Corruption ran throughout New Yorks law enforcement, legal and political systems, including bondsmen, high-ranking police officials, judges, lawyers and politicians. Kickbacks, known as graft, for protection was already being paid by Harlems nightclubs, businesses, bars, pimps, whores, gamblers, bankers and numbers runners. But now everybody wanted a piece of the numbers game action and the action was getting bigger. Harlems numbers racket no longer was seen as a small-change operation.

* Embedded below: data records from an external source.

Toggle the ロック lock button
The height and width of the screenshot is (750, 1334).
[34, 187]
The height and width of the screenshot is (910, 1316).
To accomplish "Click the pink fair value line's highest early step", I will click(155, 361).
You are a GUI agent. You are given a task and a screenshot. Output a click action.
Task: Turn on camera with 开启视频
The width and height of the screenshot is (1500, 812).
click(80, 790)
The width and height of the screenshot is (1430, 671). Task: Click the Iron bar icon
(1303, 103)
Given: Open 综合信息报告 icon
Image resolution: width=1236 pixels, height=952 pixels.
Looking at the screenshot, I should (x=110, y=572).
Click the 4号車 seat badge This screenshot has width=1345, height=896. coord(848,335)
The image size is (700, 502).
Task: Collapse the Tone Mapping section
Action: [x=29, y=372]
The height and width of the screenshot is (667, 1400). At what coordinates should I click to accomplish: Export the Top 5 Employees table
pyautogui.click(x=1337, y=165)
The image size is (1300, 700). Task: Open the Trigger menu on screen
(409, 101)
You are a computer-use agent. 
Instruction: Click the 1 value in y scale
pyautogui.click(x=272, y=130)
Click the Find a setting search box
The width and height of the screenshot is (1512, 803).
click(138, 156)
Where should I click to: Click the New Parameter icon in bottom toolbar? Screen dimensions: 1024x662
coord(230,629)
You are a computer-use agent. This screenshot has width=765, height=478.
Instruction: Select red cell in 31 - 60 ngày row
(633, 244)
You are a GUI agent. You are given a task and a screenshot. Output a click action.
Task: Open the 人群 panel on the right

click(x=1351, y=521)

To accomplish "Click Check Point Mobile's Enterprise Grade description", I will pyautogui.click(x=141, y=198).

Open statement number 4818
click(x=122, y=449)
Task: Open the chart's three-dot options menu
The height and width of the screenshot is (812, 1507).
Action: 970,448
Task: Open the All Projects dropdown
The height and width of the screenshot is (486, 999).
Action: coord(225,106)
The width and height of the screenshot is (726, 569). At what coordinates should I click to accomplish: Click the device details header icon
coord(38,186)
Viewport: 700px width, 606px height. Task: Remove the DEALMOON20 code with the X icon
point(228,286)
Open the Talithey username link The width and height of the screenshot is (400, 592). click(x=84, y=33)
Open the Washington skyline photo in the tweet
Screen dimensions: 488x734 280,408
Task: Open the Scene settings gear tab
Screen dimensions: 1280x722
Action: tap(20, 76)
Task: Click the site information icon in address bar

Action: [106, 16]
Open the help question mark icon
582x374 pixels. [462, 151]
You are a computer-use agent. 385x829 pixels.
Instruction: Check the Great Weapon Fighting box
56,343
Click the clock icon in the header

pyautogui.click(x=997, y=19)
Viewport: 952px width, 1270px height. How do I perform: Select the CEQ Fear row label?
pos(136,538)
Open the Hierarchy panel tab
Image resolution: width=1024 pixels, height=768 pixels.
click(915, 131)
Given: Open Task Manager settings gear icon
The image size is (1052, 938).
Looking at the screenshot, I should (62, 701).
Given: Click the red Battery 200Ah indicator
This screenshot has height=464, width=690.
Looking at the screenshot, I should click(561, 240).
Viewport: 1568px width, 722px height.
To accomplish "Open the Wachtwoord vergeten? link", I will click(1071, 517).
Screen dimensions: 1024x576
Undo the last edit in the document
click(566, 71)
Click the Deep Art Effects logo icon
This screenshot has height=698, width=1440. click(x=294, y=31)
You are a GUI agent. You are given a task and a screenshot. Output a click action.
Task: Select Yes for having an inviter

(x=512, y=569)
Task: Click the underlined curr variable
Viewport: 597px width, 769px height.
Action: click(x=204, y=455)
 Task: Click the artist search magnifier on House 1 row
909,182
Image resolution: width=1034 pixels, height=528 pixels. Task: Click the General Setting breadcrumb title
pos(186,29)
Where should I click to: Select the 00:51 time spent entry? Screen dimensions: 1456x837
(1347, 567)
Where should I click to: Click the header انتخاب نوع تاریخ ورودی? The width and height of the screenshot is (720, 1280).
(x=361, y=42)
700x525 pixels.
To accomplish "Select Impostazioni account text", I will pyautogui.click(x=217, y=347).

James J. Hines, a Democratic Party boss in Manhattan, was a powerful figure who had strong ties in Tammany Hall and with mobster, Dutch Schultz. Schultz had grown powerful through taking advantage of Prohibition by controlling all beer and liquor production and distribution in Harlem. He was called the Beer Baron. When Jimmy Hines informed Schultz about Harlems numbers rackets profitability, Schultz and his fellow Murder Incorporated gangsters, Lucky Luciano, Frank Costello, Owney Madden, Bugsy Siegel, Joe Adonis and Meyer Lansky, began a rapid takeover campaign.
On Black Tuesday on October 29, 1929, America plunged into what became known as The Great Depression. New Yorks gangsters saw the Harlem numbers rackets as a quick way to compensate for lost revenues in their other vices and a way to compliment the profits from their bootlegging industry.